La «dimension du martyre» de l'Ukraine est également rappelée par le Pape le 6 septembre 2023, lors de l'audience aux évêques du Synode de l'Église gréco-catholique ukrainienne. Proximité et participation sont les sentiments exprimés par François, ainsi que «la douleur pour le sentiment d'impuissance que l'on éprouve face à la guerre». Et surtout, parce que l'un des fruits les plus tristes de la guerre est de «priver les enfants de leur sourire». Les mêmes sentiments de préoccupation pour «une situation qui apparaît toujours plus désespérée» ont été exprimés par le Souverain pontife au début de l'année 2024, dans une lettre envoyée à l'archevêque majeur de Kiev-Halyč, Sviatoslav Chevtchouk, espérant que la guerre en Ukraine ne devienne pas «une guerre oubliée» et que la communauté internationale s'engage «dans la recherche de solutions pacifiques».
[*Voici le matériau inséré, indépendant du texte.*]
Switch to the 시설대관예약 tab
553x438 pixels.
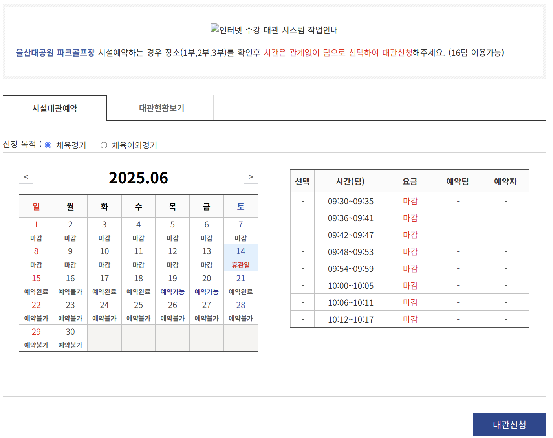tap(55, 107)
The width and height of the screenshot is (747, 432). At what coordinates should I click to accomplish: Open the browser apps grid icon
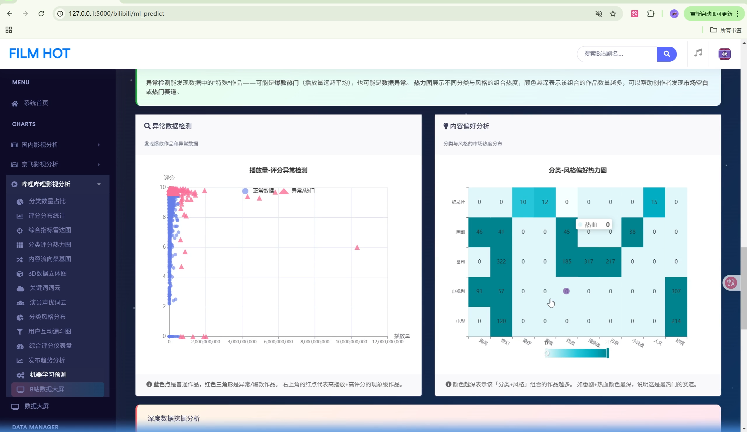pos(9,30)
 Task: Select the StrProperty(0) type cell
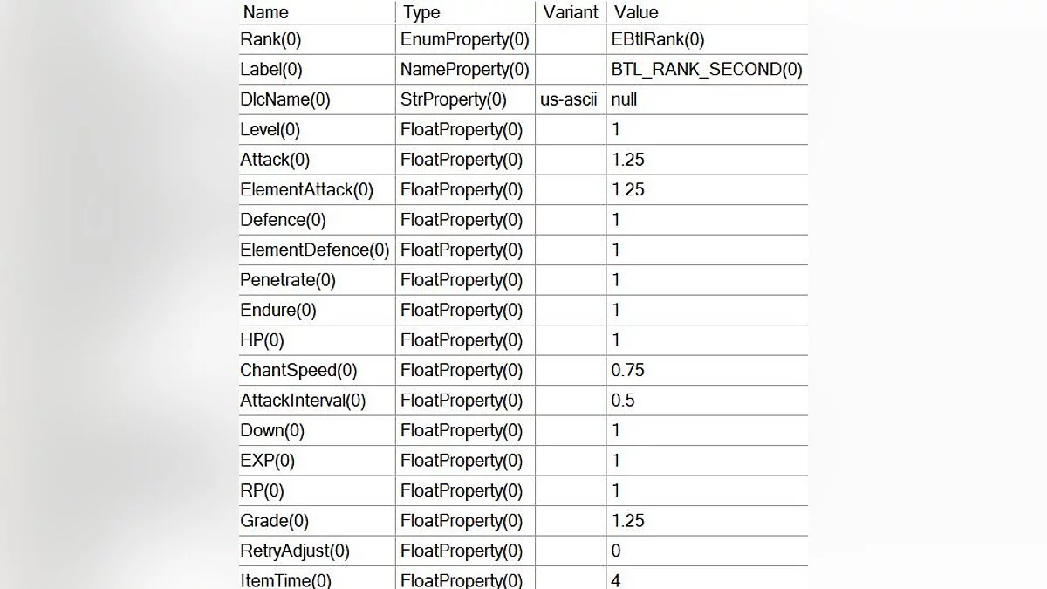coord(453,99)
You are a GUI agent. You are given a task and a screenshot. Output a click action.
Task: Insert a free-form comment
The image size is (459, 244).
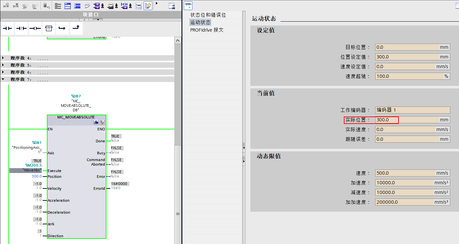tap(87, 5)
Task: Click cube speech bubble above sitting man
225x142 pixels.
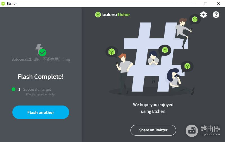Action: (195, 19)
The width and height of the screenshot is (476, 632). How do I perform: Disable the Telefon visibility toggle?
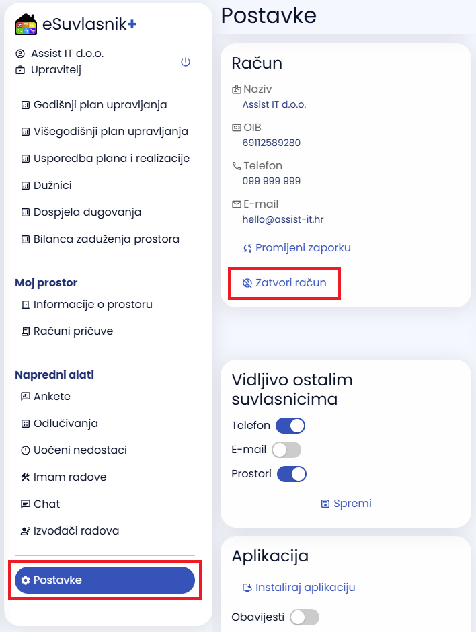click(x=290, y=426)
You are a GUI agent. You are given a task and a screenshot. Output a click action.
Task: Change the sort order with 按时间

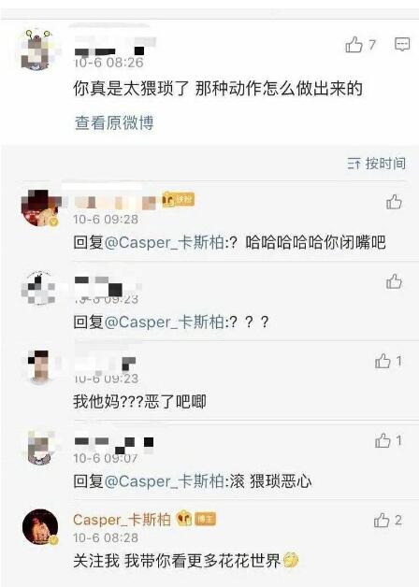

La même exhortation a résonné le 8 janvier dernier, lors d'une audience avec le corps diplomatique accrédité auprès du Saint-Siège: «Malheureusement, après presque deux ans de guerre à grande échelle, a déclaré François, la paix tant désirée n'a pas encore réussi à trouver une place dans les esprits et les cœurs, malgré les nombreuses victimes et les énormes destructions. Un conflit qui s'enracine de plus en plus, au détriment de millions de personnes, ne peut plus durer, mais il faut mettre fin à la tragédie actuelle par la négociation, dans le respect du droit international».
Initiatives de médiation
Outre les prières et les exhortations, François agit également à la première personne en faveur de la paix, dans un souci d’égale proximité avec les parties concernées: le 25 février 2022, il s'est rendu au siège de l'ambassade de la Fédération de Russie près le Saint-Siège pour exprimer sa préoccupation face à l'éclatement de la guerre. Quelques jours plus tard, le 16 mars, il s'entretient à travers internet avec le patriarche de Moscou et de toutes les Russies, Kirill, pour «arrêter le feu» de la guerre, motivé «par le désir d'indiquer, en tant que pasteurs de leur peuple, un chemin vers la paix». Au fil des mois, plusieurs conversations téléphoniques ont également eu lieu avec le président ukrainien Volodymyr Zelensky, reçu en audience par le Pape en mai 2023.
Le cardinal Matteo Zuppi, archevêque de Bologne et président de la Conférence épiscopale italienne, sera l'envoyé spécial du Pape auprès de la Russie, des États-Unis et de la Chine dans le cadre des efforts déployés par le Souverain pontife pour mettre fin au conflit. Trois missions qui se dérouleront en 2023 avec l'espoir, jamais démenti par François, que «des chemins de paix puissent être mis en mouvement».
Deux autres cardinaux –l’aumônier apostolique, Konrad Krajewski, et le préfet du dicastère pour le Service du développement humain intégral, Michael Czerny- sont envoyés par l’évêque de Rome en Ukraine en qualité de représentants personnel pour apporter solidarité et proximité aux réfugiés et aux victimes de la guerre. L'archevêque Paul Richard Gallagher, secrétaire pour les Relations avec les États et les organisations internationales, fait de même en se rendant à Vorzel, Irpin et Bucha en mai 2023, où il prie devant la fosse commune près de l'église orthodoxe Saint-André. Un geste pour rappeler, à la suite du Pape, «l'atrocité et la férocité de la guerre».